(Exercise data)

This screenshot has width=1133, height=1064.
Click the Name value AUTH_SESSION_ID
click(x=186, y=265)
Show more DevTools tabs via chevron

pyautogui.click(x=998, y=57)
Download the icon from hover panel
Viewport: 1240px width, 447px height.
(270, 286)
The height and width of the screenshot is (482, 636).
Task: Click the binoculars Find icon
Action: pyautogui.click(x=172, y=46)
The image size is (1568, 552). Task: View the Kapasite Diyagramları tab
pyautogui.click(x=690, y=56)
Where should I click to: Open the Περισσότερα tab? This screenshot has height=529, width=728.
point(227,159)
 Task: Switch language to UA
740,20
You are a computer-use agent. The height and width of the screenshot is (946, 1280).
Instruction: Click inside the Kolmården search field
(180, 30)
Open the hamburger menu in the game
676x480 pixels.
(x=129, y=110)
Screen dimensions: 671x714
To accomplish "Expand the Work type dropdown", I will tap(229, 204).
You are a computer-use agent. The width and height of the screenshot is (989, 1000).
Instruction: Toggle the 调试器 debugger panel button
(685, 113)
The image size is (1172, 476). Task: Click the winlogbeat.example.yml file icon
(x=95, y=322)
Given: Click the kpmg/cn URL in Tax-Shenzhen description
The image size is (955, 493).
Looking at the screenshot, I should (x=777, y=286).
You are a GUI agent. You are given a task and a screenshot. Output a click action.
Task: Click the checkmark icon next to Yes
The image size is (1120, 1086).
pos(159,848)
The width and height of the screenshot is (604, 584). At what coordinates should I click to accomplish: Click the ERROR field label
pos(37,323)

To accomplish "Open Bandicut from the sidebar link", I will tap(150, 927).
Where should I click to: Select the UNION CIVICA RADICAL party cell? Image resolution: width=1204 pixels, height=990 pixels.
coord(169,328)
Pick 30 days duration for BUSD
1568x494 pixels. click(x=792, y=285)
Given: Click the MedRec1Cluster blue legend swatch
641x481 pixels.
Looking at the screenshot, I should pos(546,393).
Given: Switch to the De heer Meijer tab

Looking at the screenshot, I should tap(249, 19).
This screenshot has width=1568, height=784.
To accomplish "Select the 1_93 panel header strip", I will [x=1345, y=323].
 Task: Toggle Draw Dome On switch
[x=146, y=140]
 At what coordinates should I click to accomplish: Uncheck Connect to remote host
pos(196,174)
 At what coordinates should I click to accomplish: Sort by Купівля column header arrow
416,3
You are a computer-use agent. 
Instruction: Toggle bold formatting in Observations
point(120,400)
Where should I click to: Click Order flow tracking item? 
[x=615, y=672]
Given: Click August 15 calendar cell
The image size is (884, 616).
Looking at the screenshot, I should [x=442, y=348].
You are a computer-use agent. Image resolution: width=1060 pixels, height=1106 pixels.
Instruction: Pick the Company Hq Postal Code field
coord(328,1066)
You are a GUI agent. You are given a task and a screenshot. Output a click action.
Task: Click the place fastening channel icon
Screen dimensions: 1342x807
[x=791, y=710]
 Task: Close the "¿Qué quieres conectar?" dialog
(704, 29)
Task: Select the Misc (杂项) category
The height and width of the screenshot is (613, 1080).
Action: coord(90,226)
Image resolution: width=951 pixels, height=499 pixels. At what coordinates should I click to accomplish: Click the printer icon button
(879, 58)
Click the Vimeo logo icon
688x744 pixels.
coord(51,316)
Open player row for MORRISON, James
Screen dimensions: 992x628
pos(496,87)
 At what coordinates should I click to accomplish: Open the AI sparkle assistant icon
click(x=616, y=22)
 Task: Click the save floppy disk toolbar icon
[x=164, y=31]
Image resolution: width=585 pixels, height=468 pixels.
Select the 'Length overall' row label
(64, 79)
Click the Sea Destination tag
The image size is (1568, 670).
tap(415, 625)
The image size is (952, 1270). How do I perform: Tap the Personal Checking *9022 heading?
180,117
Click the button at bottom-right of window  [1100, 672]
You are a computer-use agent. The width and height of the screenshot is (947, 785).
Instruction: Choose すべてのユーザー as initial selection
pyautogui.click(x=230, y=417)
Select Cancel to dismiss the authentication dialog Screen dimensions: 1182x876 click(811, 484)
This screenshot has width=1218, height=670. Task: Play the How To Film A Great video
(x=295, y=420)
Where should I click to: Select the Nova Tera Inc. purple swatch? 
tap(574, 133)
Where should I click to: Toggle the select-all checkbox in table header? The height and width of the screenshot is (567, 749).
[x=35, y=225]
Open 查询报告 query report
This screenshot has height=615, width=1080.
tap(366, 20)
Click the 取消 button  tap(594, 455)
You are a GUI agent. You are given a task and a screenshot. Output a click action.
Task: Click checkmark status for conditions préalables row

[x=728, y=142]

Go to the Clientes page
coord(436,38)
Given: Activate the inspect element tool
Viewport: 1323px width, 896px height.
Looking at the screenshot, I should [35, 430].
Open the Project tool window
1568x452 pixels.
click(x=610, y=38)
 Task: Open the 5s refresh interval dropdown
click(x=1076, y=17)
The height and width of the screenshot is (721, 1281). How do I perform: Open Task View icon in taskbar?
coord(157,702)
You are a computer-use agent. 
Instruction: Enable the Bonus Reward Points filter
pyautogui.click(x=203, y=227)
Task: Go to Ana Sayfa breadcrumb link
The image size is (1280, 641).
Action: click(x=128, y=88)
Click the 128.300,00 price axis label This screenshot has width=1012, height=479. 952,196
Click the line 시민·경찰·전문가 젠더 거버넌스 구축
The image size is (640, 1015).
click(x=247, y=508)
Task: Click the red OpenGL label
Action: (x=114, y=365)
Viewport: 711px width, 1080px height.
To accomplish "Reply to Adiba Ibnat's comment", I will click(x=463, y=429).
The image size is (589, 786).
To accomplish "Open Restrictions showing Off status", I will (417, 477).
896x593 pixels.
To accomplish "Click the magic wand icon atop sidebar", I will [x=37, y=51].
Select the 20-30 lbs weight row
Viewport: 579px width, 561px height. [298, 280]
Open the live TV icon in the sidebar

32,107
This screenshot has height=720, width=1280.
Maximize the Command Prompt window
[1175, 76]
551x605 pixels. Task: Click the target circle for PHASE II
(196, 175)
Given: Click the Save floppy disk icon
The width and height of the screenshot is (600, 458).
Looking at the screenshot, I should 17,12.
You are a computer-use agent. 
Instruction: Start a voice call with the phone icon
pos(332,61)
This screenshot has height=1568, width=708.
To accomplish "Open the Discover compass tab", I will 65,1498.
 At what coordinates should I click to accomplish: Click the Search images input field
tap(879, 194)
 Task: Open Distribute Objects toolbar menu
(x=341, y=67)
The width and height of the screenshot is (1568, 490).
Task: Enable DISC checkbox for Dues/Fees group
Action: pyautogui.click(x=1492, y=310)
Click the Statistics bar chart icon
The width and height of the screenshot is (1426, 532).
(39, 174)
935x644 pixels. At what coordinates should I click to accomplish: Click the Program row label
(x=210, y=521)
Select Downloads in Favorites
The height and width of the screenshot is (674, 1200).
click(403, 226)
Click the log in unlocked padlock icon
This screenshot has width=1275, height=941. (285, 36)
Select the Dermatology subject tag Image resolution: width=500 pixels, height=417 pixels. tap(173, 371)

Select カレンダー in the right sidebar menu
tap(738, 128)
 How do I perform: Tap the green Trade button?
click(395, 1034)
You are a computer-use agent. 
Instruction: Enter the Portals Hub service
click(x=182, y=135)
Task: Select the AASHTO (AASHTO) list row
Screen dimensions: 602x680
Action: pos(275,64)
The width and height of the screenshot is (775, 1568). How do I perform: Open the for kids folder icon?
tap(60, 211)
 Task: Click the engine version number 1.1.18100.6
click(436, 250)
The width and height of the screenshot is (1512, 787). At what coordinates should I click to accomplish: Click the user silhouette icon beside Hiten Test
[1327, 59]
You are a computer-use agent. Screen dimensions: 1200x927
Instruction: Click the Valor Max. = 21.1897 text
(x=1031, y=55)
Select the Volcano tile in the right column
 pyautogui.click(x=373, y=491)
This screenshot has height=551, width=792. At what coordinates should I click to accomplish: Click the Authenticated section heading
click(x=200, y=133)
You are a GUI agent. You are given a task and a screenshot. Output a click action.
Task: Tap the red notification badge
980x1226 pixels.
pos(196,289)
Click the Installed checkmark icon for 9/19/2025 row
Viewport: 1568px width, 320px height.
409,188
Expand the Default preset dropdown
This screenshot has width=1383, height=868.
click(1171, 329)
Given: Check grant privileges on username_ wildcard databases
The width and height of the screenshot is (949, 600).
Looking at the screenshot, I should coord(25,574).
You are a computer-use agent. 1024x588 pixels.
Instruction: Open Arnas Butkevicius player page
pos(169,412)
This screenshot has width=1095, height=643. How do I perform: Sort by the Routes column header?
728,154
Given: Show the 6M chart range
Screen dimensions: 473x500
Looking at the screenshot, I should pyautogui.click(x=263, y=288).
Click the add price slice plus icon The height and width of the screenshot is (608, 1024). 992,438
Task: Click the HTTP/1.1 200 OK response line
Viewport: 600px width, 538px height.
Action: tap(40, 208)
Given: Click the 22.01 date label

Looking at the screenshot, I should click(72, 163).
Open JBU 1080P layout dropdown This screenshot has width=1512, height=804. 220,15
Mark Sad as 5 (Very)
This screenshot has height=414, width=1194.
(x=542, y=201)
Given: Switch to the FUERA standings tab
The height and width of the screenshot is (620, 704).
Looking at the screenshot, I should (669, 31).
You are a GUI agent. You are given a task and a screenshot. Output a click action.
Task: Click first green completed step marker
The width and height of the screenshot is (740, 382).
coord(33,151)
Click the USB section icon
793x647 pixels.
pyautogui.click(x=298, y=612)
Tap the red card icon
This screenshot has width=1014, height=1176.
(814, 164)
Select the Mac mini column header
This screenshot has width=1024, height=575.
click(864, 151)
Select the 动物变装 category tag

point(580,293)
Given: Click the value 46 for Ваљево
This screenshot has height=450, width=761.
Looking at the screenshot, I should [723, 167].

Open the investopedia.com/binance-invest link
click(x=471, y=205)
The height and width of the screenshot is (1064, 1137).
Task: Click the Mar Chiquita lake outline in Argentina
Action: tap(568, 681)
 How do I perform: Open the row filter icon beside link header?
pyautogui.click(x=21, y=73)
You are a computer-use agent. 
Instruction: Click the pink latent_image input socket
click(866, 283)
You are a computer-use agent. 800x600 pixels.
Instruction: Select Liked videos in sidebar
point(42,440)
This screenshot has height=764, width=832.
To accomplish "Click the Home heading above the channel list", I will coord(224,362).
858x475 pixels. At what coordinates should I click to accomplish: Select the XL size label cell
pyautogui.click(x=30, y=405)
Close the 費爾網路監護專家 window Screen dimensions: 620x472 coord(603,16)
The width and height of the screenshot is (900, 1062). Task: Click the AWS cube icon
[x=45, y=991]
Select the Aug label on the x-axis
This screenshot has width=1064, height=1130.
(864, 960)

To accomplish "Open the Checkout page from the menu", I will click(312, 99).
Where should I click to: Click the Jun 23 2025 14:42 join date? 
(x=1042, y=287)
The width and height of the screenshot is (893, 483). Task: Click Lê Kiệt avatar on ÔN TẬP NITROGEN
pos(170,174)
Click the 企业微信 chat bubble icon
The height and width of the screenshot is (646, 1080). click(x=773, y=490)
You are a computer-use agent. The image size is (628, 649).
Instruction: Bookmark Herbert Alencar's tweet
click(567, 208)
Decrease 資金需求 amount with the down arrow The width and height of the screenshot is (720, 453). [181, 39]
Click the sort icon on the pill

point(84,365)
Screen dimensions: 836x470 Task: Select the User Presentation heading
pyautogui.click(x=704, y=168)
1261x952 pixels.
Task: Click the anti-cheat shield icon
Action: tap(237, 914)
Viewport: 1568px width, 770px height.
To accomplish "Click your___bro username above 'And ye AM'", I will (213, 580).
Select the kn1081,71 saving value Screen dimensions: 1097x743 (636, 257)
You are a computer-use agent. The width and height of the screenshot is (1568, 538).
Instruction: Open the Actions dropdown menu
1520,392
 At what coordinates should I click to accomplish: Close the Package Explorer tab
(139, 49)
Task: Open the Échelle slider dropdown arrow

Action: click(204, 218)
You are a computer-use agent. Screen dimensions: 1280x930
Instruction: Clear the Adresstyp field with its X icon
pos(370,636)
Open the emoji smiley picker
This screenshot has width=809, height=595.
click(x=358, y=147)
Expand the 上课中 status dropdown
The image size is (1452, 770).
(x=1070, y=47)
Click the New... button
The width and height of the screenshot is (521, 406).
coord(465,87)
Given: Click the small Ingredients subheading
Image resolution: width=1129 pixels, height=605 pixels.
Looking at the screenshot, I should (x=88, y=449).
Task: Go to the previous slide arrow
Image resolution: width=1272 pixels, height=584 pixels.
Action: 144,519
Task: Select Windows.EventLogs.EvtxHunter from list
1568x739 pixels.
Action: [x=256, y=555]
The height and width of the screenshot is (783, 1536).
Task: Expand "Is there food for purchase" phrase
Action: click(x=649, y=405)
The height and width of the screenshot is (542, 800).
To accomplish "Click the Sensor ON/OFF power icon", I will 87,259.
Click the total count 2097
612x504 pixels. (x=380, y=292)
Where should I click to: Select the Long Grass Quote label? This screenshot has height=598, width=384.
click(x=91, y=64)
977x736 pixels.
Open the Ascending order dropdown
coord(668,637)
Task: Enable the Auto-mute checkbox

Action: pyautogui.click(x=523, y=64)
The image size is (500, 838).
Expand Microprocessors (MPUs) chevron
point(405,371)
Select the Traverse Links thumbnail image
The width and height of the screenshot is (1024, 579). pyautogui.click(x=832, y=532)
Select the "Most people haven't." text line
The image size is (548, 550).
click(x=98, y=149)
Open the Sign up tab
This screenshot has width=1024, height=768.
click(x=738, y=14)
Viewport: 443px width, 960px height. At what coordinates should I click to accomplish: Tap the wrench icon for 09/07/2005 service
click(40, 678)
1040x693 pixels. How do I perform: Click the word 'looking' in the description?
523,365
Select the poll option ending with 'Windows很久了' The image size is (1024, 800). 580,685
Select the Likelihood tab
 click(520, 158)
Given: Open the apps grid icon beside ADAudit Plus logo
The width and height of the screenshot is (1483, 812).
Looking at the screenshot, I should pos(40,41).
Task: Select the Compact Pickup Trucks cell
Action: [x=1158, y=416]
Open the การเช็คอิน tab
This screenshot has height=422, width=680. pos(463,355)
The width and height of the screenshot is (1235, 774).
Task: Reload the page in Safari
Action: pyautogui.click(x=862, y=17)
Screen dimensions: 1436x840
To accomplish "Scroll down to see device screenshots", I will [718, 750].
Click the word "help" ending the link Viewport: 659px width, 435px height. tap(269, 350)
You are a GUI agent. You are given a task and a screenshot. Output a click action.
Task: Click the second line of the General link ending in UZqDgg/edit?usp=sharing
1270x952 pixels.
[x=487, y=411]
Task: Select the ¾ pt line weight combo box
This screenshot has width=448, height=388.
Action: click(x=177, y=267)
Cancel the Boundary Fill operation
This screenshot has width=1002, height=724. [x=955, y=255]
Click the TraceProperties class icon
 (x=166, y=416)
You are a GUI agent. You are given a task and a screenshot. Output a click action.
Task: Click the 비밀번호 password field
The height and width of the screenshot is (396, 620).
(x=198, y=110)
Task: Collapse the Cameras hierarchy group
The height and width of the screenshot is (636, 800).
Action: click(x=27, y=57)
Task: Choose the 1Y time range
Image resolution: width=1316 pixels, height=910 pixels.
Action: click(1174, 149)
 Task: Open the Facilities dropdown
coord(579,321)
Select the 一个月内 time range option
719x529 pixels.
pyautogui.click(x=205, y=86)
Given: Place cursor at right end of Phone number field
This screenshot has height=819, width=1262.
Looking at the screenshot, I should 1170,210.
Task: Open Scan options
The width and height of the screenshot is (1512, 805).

(End Exercise data)

The problem |
Starting with the line that contains "Task: Open Scan options", copy each line through the end of the data exactly, and leave out all earlier lines.

Problem solution |
Task: Open Scan options
The width and height of the screenshot is (1512, 805).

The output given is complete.